Saved entries:
—————
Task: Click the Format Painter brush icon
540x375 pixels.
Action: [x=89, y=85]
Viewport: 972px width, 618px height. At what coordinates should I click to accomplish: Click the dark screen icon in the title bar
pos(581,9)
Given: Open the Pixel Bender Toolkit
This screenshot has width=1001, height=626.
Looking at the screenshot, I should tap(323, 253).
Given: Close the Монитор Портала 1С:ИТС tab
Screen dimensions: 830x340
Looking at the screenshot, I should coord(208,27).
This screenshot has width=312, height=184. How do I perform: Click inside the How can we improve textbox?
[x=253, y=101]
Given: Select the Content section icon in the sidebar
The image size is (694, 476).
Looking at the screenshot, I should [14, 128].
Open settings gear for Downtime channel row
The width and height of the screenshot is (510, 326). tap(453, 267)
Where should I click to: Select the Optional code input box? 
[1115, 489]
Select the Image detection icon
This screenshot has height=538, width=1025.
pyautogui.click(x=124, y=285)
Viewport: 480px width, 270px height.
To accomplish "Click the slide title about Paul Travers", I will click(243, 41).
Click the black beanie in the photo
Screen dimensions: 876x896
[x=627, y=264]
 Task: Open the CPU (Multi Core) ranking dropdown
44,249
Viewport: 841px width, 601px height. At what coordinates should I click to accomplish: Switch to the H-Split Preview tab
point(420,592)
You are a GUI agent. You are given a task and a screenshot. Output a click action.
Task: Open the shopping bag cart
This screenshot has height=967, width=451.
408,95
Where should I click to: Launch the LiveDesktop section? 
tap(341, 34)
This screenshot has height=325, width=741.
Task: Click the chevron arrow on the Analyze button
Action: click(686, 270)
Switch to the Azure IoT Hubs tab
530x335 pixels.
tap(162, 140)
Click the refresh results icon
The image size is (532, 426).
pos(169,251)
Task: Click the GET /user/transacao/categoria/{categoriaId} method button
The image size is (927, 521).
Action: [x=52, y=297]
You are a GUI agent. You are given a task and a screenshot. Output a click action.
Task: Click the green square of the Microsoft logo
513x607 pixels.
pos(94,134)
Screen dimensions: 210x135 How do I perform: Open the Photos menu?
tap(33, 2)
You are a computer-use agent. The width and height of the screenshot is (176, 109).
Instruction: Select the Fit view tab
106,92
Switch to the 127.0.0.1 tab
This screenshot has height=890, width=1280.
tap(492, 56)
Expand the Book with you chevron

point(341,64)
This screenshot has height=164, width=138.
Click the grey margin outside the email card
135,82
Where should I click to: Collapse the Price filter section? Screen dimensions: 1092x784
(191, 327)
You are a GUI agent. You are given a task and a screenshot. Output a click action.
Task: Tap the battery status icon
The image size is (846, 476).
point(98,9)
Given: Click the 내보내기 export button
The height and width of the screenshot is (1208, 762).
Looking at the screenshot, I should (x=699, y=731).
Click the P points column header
—————
[WHAT THE TASK ASKS]: Output every entry exactly as it appears.

[EXERCISE RESPONSE]:
Task: Click the Format Painter brush icon
540x375 pixels.
Action: [x=89, y=85]
Viewport: 972px width, 618px height. At what coordinates should I click to accomplish: Click the dark screen icon in the title bar
pos(581,9)
Given: Open the Pixel Bender Toolkit
This screenshot has width=1001, height=626.
Looking at the screenshot, I should tap(323, 253).
Given: Close the Монитор Портала 1С:ИТС tab
Screen dimensions: 830x340
Looking at the screenshot, I should coord(208,27).
This screenshot has width=312, height=184. How do I perform: Click inside the How can we improve textbox?
[x=253, y=101]
Given: Select the Content section icon in the sidebar
The image size is (694, 476).
Looking at the screenshot, I should [14, 128].
Open settings gear for Downtime channel row
The width and height of the screenshot is (510, 326). tap(453, 267)
Where should I click to: Select the Optional code input box? 
[1115, 489]
Select the Image detection icon
This screenshot has height=538, width=1025.
pyautogui.click(x=124, y=285)
Viewport: 480px width, 270px height.
To accomplish "Click the slide title about Paul Travers", I will click(243, 41).
Click the black beanie in the photo
Screen dimensions: 876x896
[x=627, y=264]
 Task: Open the CPU (Multi Core) ranking dropdown
44,249
Viewport: 841px width, 601px height. At what coordinates should I click to accomplish: Switch to the H-Split Preview tab
point(420,592)
You are a GUI agent. You are given a task and a screenshot. Output a click action.
Task: Open the shopping bag cart
This screenshot has height=967, width=451.
408,95
Where should I click to: Launch the LiveDesktop section? 
tap(341, 34)
This screenshot has height=325, width=741.
Task: Click the chevron arrow on the Analyze button
Action: click(686, 270)
Switch to the Azure IoT Hubs tab
530x335 pixels.
tap(162, 140)
Click the refresh results icon
The image size is (532, 426).
pos(169,251)
Task: Click the GET /user/transacao/categoria/{categoriaId} method button
The image size is (927, 521).
Action: [x=52, y=297]
You are a GUI agent. You are given a task and a screenshot. Output a click action.
Task: Click the green square of the Microsoft logo
513x607 pixels.
pos(94,134)
Screen dimensions: 210x135 How do I perform: Open the Photos menu?
tap(33, 2)
You are a computer-use agent. The width and height of the screenshot is (176, 109).
Instruction: Select the Fit view tab
106,92
Switch to the 127.0.0.1 tab
This screenshot has height=890, width=1280.
tap(492, 56)
Expand the Book with you chevron

point(341,64)
This screenshot has height=164, width=138.
Click the grey margin outside the email card
135,82
Where should I click to: Collapse the Price filter section? Screen dimensions: 1092x784
(191, 327)
You are a GUI agent. You are given a task and a screenshot. Output a click action.
Task: Tap the battery status icon
The image size is (846, 476).
point(98,9)
Given: Click the 내보내기 export button
The height and width of the screenshot is (1208, 762).
Looking at the screenshot, I should (x=699, y=731).
Click the P points column header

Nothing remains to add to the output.